少女の思惑#side???
#side ???
京都府内にあるとある屋敷の一室で、一人の少女が情報を集めていた。
万博公園のダンジョンに現れたイビルオーガを倒した探索者の情報だ。
十八歳くらいの男女の姿が目撃されている。一人は緑髪の覚醒者の女性で、もう一人は黒髪の男性。
最初はその女性がイビルオーガを倒したのだと思った。
そして今度は石舞台のダンジョンにレベル以上の魔物が現れたのだ。
逃げ遅れた者からは多くの犠牲者が出て、生き残ったのは救助に来た牧野牛蔵の娘だけだった。

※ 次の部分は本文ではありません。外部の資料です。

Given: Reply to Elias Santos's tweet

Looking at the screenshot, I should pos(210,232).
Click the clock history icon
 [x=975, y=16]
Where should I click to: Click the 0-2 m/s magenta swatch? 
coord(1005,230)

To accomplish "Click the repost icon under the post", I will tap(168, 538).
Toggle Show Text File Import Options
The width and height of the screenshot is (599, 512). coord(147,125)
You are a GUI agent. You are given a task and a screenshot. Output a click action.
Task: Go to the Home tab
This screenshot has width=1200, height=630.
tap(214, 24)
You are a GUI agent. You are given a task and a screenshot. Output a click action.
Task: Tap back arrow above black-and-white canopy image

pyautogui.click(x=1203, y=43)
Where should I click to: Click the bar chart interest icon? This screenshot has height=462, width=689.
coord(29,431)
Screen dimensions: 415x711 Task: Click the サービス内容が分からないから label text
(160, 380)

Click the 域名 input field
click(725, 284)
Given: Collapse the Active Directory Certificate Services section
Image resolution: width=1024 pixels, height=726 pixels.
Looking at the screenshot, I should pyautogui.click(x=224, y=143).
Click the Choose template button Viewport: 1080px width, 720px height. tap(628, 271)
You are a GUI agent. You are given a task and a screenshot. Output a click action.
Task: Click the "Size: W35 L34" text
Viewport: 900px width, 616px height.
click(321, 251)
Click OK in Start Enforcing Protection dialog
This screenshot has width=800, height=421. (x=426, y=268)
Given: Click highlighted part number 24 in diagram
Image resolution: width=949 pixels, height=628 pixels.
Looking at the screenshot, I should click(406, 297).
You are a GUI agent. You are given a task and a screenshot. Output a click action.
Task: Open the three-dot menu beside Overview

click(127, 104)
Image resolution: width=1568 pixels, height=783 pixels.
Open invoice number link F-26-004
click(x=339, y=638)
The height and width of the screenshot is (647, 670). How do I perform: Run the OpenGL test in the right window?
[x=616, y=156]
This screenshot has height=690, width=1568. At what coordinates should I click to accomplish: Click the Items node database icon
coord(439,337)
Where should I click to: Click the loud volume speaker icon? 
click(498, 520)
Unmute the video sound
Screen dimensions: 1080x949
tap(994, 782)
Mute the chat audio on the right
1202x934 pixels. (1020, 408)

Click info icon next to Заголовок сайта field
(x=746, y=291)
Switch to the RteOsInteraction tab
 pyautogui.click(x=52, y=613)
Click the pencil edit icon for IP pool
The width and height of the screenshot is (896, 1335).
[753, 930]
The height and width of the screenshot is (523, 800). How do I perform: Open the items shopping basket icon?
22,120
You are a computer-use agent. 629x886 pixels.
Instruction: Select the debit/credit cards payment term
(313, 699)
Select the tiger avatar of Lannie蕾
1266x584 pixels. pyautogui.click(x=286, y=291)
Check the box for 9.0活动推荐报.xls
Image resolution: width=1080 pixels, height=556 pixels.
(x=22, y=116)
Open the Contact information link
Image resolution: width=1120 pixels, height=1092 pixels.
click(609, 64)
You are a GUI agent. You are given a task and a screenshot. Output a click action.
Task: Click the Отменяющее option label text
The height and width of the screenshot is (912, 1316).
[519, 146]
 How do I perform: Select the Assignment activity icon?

魔物は全て牛蔵によって倒されたということになっているが、魔物の中にはバイトウルフもいたという。
嗅覚の優れたバイトウルフが牛蔵が駆け付けるまでの長時間、少女を見逃すだろうか?
もう一つ彼女が気になったのは、牛蔵に贈呈されることにしていたはずの押野グループのVIPカードの名義がその助手の名前に書き換えられたことだ。
彼女は牧野牛蔵と一緒に出てきた助手の少年が予めダンジョンにいてバイトウルフを倒したのではないかと疑った。
幸い、少年の名前はコネを使い直ぐに調べることができたため、彼について徹底的に調べさせた。
「少年の調査をしたところ二点、ヒットしました」
付き人の明石が早速調査結果を伝えに来た。
「少年は事件当日の石舞台のダンジョンで午後から牧野氏のお嬢様と一緒にダンジョンに潜る予定になっておりました」
「午後から? 初心者講習には参加していないの?」
「はい。宿泊者名簿にも名前に登録はないため事前にダンジョンの中に入っていたとは思えません。」
だとしたら、牛蔵が入るまでの間、完全に封鎖されている。ダンジョンに隠れているのは難しい。
当てが外れたかと思った。
「それともう一つ、グループ内のダンジョンショップにて鑑定の依頼を出しています。その鑑定した場所が万博公園――そして、鑑定した日が――」
「イビルオーガが現れた日じゃないっ!?」
関係ないと思われた二つの事柄が一つに繋がった。
「そうなると話が変わって来るわ。イビルオーガもバイトウルフも彼が倒したのかもしれない」
「どちらも偶然巻き込まれたのだとしたら非常に運の悪い少年ですね」
「いいえ、最高に運がいい少年よ! なにしろこの私、押野姫の目に留まったのだから!」
彼女はそう言って明石に再度調査をするように言って、彼女が持ってきた資料に目を落として宣言する。